- EXERCISE PROMPT
Pull every line with "agent" from the data below and copy it.

[Pixel coordinate grounding data]
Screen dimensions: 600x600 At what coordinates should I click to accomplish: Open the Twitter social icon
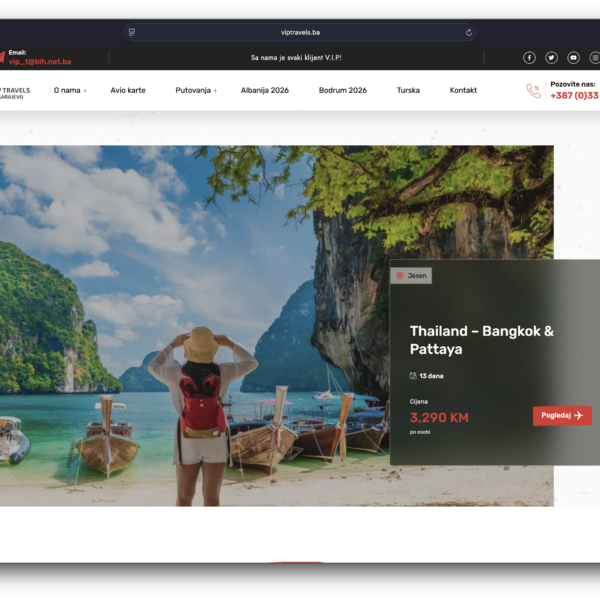tap(551, 58)
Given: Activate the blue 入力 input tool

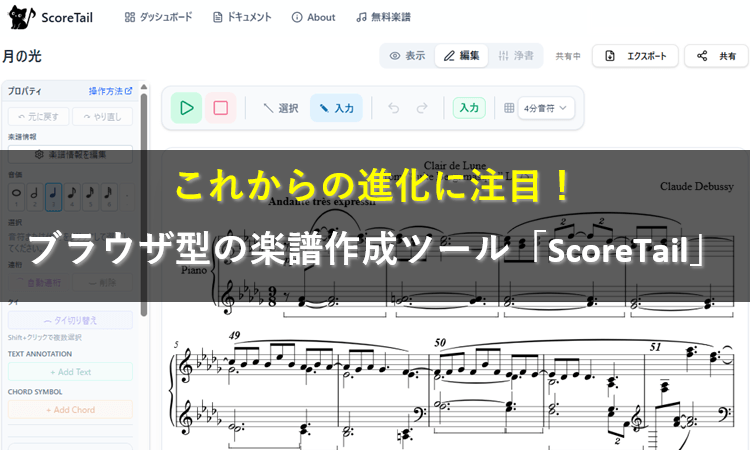Looking at the screenshot, I should 336,108.
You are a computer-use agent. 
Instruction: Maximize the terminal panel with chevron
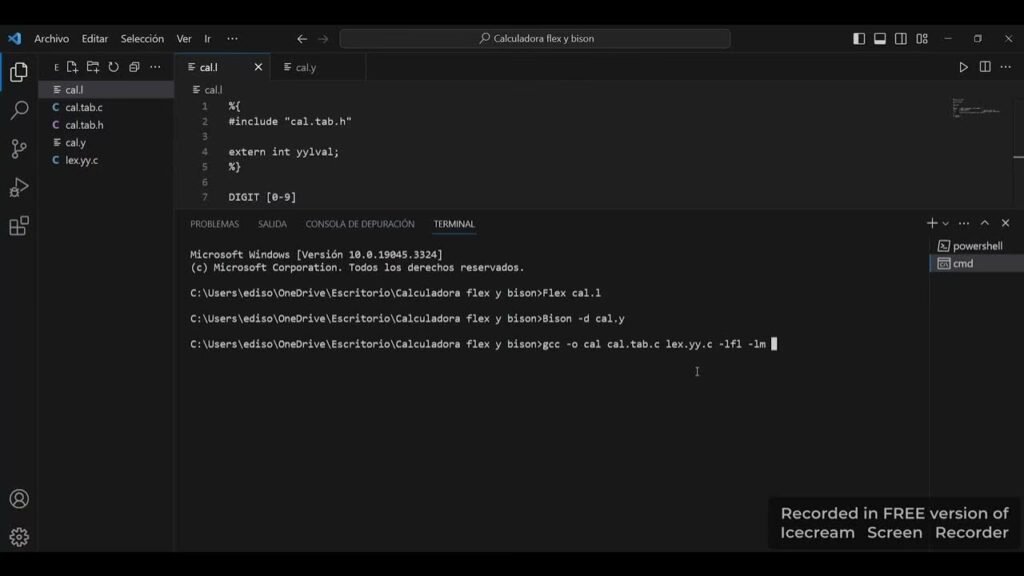pyautogui.click(x=984, y=223)
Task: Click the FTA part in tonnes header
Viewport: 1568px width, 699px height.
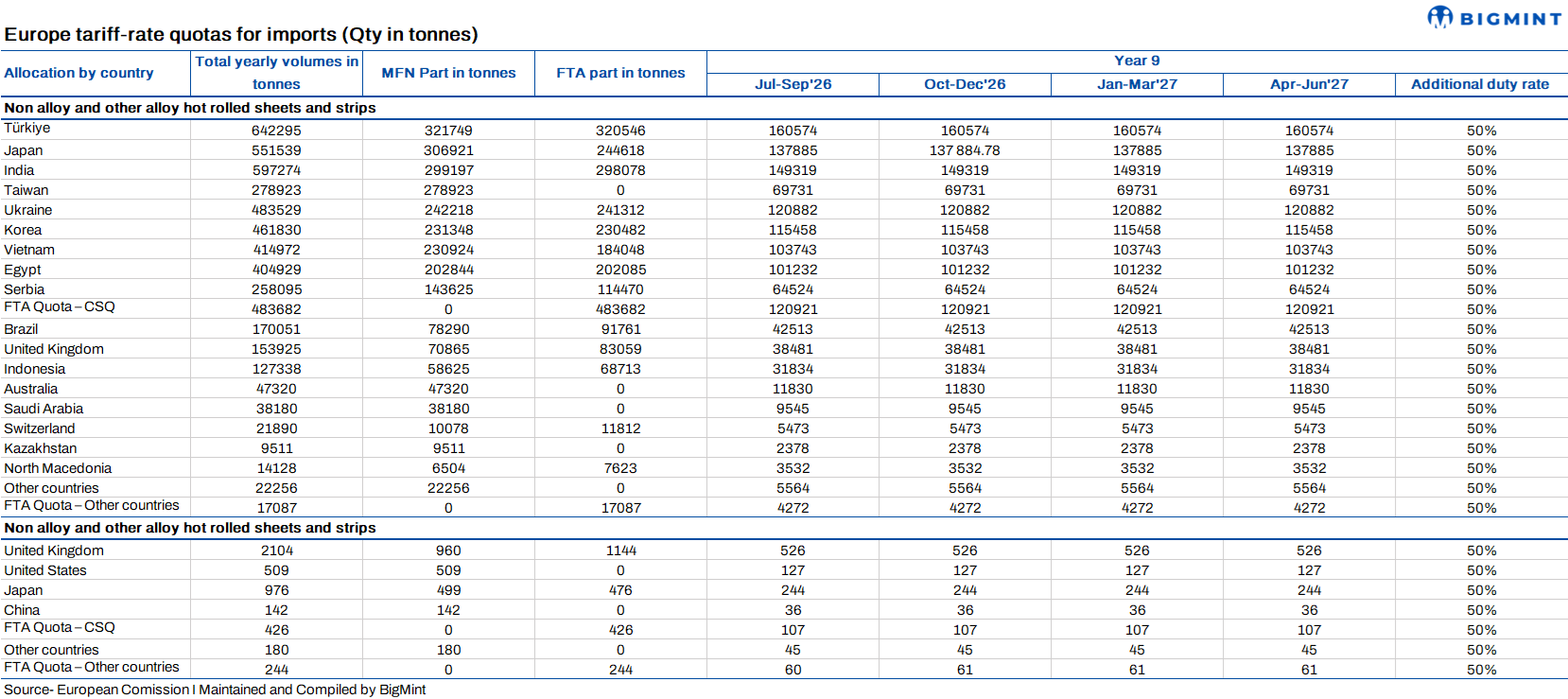Action: coord(620,73)
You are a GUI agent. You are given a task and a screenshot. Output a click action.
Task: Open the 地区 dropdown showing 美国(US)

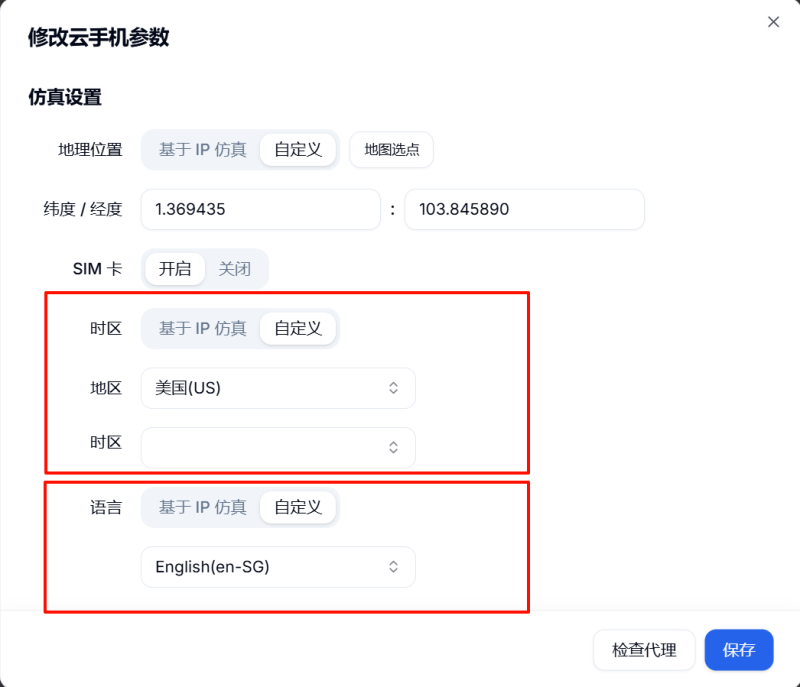pyautogui.click(x=265, y=388)
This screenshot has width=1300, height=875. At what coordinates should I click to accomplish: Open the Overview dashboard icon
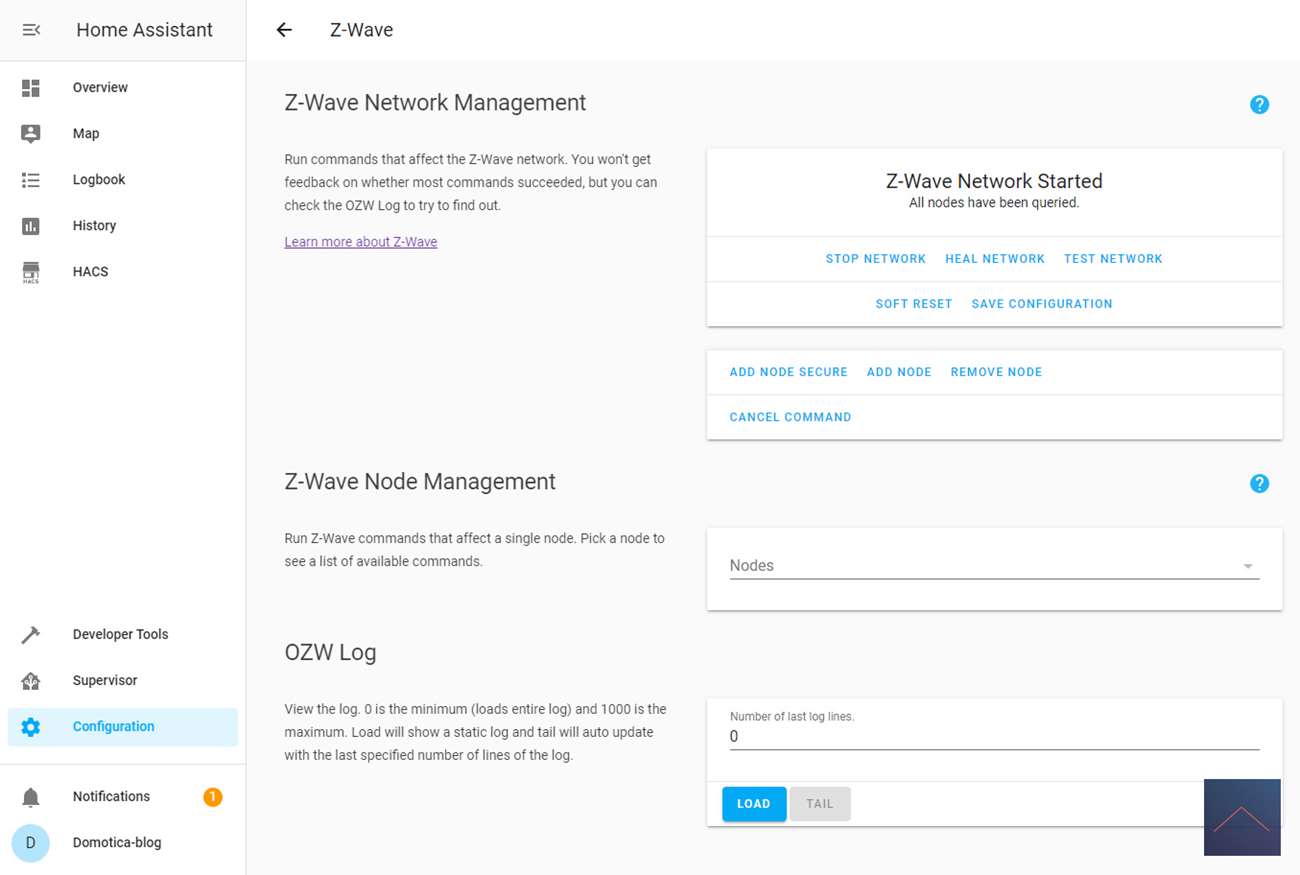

- OUTPUT
You are a computer-use agent. 
You are a GUI agent. You are given a task and a screenshot. Output a click action.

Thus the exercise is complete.